What each policy actually does
| Policy | Receiver action on failure | User impact |
|---|---|---|
| none | Deliver normally; report to rua | None — monitoring only |
| quarantine | Deliver to spam folder | Likely missed unless user checks spam |
| reject | Drop the message; SMTP 5.7.1 | Bounce to sender; never seen by recipient |
The graduation gate
Read your last 30 days of DMARC aggregate reports. For every source IP/domain that sent mail with your From: domain, ask: is this expected, and does SPF or DKIM align? If the answer is yes for 100% of volume, you can move from quarantine to reject.
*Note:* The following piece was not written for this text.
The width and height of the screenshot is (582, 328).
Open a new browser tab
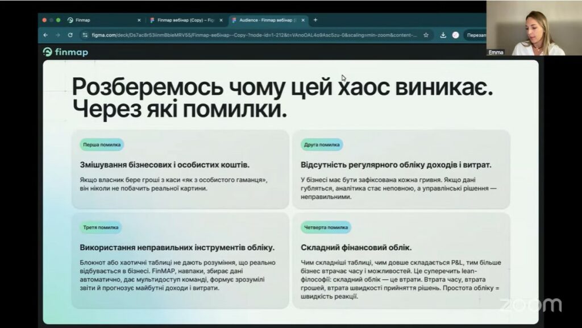point(315,20)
If you find unexpected sources still in there, fix them first.
The pct ramp
Quarantine ramp over 4 weekstext
# Week 1
v=DMARC1; p=quarantine; pct=10; rua=mailto:[email protected]
# Week 2
v=DMARC1; p=quarantine; pct=25; rua=mailto:[email protected]
# Week 3
v=DMARC1; p=quarantine; pct=50; rua=mailto:[email protected]
# Week 4 (steady state)
v=DMARC1; p=quarantine; pct=100; rua=mailto:[email protected]When NOT to go to reject
- You have mailing-list traffic (forwards break SPF and often DKIM).
- You use third-party billing or CRM senders that haven't been authenticated yet.
- Your sales team forwards from personal Gmail and hasn't migrated.
- You see unexplained sources in DMARC reports that you can't yet attribute.